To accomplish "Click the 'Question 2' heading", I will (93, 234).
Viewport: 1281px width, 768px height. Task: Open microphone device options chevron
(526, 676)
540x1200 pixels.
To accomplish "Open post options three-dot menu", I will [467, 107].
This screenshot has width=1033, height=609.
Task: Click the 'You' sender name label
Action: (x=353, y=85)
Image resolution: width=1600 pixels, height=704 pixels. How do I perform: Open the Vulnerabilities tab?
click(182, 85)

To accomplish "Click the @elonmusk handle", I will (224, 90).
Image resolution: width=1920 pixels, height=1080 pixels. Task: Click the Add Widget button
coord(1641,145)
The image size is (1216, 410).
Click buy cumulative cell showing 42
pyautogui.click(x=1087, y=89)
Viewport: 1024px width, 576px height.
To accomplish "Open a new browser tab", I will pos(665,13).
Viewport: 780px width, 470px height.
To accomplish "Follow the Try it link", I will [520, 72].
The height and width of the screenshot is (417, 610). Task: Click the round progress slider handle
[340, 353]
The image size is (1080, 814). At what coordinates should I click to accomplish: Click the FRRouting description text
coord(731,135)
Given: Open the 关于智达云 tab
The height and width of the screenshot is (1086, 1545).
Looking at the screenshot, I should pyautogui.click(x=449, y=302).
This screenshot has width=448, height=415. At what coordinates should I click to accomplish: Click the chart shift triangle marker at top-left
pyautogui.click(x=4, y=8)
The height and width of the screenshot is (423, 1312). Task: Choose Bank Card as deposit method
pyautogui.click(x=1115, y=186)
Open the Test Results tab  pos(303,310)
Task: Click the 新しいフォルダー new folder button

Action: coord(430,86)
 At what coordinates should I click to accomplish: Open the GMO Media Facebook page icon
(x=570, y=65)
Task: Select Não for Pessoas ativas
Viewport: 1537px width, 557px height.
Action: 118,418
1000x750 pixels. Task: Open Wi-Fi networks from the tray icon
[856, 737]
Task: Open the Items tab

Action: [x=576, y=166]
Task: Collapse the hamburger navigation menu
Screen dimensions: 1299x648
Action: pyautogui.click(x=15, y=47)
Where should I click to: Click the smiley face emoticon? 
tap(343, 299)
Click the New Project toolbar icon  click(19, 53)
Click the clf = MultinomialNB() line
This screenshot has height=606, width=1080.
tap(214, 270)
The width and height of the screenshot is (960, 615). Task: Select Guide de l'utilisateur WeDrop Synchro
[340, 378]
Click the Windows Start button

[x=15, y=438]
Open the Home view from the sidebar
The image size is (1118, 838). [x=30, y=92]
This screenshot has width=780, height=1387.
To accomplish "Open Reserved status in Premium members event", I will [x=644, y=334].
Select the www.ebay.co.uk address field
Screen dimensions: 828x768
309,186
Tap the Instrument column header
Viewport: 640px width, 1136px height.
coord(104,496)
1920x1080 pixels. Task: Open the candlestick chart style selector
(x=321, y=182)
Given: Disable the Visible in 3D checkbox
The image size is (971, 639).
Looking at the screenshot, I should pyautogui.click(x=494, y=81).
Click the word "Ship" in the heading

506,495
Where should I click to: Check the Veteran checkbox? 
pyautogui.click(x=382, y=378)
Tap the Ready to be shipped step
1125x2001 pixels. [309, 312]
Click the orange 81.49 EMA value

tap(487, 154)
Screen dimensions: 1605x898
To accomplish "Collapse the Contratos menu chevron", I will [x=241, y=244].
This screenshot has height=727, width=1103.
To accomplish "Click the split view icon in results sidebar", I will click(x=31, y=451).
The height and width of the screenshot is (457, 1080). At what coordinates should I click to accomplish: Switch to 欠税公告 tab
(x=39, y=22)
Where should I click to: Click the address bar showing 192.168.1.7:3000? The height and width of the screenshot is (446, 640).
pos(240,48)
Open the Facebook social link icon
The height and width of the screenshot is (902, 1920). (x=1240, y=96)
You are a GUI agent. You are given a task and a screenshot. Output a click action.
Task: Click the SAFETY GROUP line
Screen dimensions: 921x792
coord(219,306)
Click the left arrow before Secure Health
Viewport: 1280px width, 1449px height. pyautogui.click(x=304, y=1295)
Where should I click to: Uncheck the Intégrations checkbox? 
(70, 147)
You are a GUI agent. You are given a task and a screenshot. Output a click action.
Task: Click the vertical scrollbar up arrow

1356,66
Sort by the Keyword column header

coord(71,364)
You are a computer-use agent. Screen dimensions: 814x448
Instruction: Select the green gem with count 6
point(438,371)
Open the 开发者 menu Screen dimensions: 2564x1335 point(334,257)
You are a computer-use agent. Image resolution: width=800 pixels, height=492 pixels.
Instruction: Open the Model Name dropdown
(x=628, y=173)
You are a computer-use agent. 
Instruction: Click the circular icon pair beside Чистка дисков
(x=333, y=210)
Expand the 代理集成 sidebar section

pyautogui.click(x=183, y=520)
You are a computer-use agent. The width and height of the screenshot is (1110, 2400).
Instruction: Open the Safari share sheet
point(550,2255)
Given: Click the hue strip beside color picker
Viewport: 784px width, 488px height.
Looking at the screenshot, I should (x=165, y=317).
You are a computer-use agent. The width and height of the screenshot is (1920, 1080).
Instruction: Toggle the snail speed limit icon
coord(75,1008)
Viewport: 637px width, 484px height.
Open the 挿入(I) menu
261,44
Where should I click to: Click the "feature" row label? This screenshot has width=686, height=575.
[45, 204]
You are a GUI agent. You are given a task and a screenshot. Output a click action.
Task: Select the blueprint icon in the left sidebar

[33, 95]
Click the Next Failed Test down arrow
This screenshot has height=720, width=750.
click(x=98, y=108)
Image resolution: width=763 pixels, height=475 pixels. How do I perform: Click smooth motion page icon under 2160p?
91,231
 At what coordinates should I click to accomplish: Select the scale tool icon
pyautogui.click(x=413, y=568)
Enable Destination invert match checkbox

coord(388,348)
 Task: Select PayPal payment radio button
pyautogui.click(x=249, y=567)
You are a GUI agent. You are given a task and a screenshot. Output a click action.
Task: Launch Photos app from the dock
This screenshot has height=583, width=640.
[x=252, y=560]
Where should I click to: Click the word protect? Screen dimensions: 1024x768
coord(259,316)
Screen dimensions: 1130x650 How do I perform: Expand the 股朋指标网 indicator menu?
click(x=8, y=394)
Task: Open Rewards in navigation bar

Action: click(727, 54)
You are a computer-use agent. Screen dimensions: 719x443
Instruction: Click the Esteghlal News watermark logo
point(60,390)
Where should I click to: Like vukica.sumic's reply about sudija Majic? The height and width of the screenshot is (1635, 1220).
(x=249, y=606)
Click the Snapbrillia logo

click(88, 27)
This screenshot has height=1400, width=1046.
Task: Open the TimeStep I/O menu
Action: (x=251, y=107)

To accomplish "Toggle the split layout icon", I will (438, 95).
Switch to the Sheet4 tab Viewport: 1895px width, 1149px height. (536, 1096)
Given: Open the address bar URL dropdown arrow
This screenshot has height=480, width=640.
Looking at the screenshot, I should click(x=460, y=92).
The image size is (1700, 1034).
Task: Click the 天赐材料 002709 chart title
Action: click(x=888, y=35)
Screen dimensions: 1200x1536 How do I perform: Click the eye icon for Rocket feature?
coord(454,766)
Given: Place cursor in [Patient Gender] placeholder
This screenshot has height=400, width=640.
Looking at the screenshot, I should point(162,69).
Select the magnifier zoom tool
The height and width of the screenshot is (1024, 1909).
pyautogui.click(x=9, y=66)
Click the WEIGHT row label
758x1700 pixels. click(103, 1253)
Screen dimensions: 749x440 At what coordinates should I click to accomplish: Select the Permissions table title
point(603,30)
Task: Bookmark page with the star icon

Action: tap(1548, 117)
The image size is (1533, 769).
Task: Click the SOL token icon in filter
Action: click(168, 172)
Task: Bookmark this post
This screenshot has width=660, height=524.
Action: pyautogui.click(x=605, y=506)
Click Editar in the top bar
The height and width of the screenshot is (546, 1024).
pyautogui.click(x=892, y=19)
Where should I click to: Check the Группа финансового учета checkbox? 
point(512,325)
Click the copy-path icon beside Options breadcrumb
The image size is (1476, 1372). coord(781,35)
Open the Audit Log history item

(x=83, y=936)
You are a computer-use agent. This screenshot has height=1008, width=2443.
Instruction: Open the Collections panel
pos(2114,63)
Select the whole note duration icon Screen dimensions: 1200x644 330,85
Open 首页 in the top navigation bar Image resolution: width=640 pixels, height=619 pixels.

Exercise objective = List the entries above as a numbered list, from the first line through the line containing "coord(1641,145)", with both ends included and blank lines left out.

Result below =
1. To accomplish "Click the 'Question 2' heading", I will (93, 234).
2. Viewport: 1281px width, 768px height. Task: Open microphone device options chevron
3. (526, 676)
4. 540x1200 pixels.
5. To accomplish "Open post options three-dot menu", I will [467, 107].
6. This screenshot has width=1033, height=609.
7. Task: Click the 'You' sender name label
8. Action: (x=353, y=85)
9. Image resolution: width=1600 pixels, height=704 pixels. How do I perform: Open the Vulnerabilities tab?
10. click(182, 85)
11. To accomplish "Click the @elonmusk handle", I will (224, 90).
12. Image resolution: width=1920 pixels, height=1080 pixels. Task: Click the Add Widget button
13. coord(1641,145)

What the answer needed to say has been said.